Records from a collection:
• • • • •
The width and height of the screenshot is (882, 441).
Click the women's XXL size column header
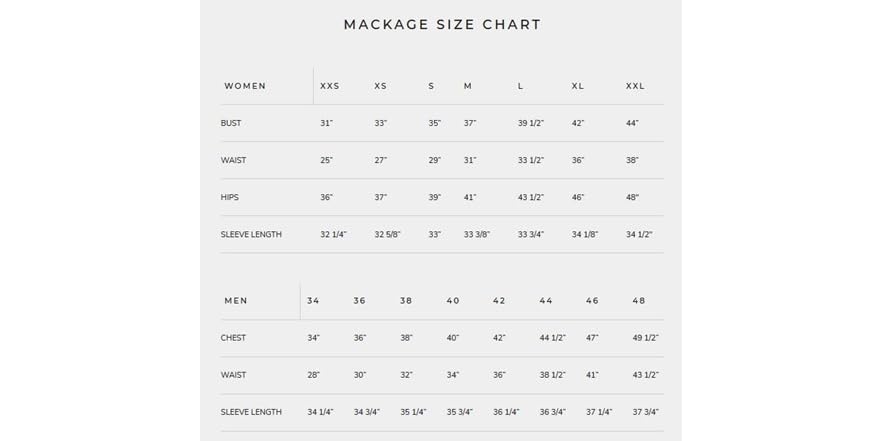[x=636, y=86]
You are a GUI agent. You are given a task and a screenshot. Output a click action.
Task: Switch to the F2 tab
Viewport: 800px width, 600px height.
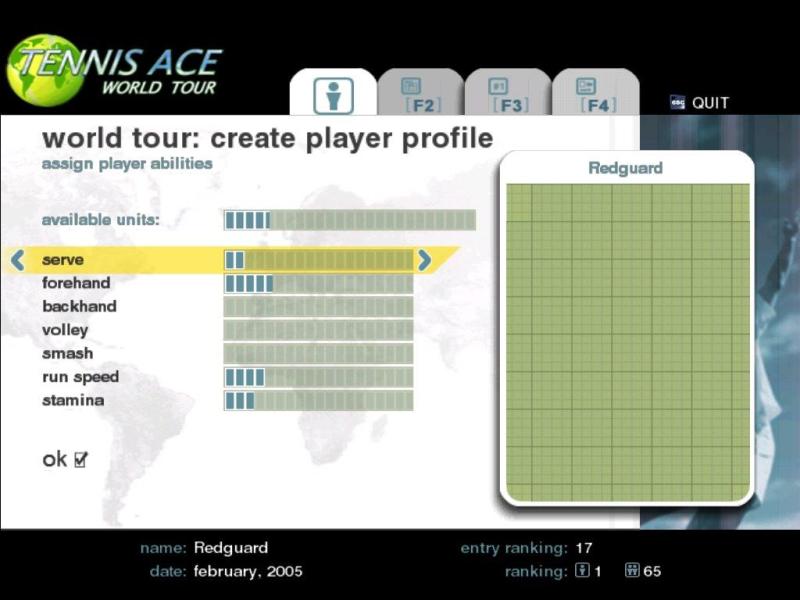coord(420,95)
• • • • •
**Your goal:** Wherever a line in the records above includes "screenshot", count it, then give the total and nothing besides.

**Answer to the exercise:** 2